I therefore decided to develop my own interface which would issue commands to the AC unit via the infrared interface, imitating the IR remote control. I have developed two versions thereof, using either USB or Ethernet; the Ethernet one will actually be employed, while the USB one I used for mutual debugging of the IR RX and TX. The hardware is pretty straightforward and is just a slight respin of my previously developed interface to RFM22. Actually, since I had spare boards of the RFM22 interface, I did not let these board to be manufactured, just added the little extra circuitry on a universal boards to that boards, where RFM22 was not populated and the IR RX and TX signals were connected instead. As the receiver I used TSMP58000, for transmitter a transistor switching two IR leds with different wave lengths around 900nm, as I was not sure, at which IR wavelength Midea receiver is most sensitive.

Schematics in PDF format is here eth_lpc_ir.pdf and usb_lpc_ir.pdf. For open hardware Kicad design files see eth_lpc_ir.zip and usb_lpc_ir.zip.

Concerning the software, Midea employs the pulse distance encoding, see e.g. Freescale AN3053 for more information on IR modulations. I have implemented an interrupt-driven transmitter/receiver for this encoding only, as there was no need to implement other encodings presently. Concerning the higher-level protocol, it is very simple and has been already reverse engineered by Daniel Veillard here. I just add two remarks:
1. the "mysterious" temperature encoding can be recognized as a Gray code, so I suspect it is an inheritance from some old Midea units with a mechanical temperature dial
2. The remote control sends always 3 packets, the first two are formed as described by Veillard, the third one is different, mostly constant and, as far as I observed, completely irrelevant and can be omitted. However, you have to transmit the 0xB2... packet exactly twice after each other, transmitting it just once will not work and transmitting it 3 or four times will not work either.

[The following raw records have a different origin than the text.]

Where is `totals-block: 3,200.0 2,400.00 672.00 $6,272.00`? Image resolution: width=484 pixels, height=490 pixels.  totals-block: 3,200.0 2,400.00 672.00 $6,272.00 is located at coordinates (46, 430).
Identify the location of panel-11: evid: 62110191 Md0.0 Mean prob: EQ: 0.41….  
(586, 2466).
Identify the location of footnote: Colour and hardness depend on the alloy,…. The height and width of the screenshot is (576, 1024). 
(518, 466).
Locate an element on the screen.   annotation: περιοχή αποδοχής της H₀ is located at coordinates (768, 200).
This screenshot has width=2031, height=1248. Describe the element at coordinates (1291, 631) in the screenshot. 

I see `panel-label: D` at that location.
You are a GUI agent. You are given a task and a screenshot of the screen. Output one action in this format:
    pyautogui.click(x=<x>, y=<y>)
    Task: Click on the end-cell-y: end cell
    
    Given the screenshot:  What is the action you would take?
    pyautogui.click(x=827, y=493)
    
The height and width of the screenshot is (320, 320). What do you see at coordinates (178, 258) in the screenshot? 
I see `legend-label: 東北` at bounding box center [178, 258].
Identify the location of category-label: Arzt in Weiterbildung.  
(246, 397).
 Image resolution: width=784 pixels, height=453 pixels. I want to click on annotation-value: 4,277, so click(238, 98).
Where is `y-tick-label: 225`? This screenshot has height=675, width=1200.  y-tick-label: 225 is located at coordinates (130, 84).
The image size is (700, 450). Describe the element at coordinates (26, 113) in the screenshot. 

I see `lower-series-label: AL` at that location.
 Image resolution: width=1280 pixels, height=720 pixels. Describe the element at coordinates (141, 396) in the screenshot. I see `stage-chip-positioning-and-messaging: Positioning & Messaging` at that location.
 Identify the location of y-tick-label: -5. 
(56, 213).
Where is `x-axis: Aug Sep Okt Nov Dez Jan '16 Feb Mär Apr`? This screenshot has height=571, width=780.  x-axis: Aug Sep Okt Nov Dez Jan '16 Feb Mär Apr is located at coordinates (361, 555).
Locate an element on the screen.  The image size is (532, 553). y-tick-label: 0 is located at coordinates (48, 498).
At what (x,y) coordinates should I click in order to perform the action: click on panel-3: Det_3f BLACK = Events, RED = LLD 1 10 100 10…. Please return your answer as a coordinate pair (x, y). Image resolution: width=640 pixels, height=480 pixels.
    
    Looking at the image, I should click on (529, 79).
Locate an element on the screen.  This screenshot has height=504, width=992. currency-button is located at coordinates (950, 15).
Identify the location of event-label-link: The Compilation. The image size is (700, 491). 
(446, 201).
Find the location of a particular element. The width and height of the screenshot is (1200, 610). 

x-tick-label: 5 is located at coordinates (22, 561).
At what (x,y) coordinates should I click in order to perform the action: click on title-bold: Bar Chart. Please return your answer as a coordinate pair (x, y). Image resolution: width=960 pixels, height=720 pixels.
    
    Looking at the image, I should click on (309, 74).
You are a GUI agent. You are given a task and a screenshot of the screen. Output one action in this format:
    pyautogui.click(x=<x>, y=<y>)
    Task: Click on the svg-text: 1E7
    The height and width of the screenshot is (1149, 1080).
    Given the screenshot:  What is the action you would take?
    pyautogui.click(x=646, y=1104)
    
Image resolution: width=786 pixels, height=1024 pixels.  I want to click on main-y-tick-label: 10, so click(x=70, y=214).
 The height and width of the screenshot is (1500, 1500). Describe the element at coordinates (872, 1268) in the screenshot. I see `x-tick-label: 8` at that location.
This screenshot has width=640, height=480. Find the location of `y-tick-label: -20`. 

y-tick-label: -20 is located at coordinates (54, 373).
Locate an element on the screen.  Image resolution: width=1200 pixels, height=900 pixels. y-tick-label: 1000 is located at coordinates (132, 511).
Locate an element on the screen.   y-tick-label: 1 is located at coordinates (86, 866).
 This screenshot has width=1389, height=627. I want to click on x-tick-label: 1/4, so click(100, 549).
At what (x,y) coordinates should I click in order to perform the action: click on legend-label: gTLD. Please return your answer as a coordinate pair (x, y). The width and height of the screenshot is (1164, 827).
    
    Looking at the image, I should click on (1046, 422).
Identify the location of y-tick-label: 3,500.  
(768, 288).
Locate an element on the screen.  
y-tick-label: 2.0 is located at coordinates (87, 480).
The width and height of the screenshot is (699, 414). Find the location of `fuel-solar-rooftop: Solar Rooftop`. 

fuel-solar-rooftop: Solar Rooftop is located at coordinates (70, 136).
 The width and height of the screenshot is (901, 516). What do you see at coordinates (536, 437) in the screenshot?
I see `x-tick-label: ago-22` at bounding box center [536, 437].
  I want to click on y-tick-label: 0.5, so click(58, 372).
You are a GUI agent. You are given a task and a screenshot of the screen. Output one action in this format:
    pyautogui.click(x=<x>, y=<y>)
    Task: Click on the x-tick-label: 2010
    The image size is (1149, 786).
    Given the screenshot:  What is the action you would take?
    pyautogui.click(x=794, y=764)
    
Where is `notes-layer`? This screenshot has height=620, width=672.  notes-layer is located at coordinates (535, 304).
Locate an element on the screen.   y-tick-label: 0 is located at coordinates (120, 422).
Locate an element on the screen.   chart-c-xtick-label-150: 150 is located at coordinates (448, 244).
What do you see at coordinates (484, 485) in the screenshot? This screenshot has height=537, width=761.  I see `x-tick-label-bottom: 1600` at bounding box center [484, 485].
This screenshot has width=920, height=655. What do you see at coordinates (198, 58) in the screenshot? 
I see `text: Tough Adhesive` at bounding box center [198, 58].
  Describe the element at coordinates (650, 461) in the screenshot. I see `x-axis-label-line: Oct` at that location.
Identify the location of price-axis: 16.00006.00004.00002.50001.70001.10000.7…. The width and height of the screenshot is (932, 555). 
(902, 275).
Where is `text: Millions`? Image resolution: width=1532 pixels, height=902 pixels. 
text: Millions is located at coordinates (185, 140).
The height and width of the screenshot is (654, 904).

At the user level, the USB interface implements a terminal-like communication (/dev/ttyACMx under linux) witl the LPC1343 MCU and a simple commands can be used to transmit Midea packets. Received packets (e.g. from original remote control) are printed when arriving. The Ethernet interface works similarly, just using UDP packets for input of the commands and output of the received IR packets. The Gnu GPL licensed source code is in the files eth_ir_interface.c and usb_ir_interface.c in the archive arm_lpc111x.tar.gz, the low level procedures are in lib/ir.c and lib/midea.c.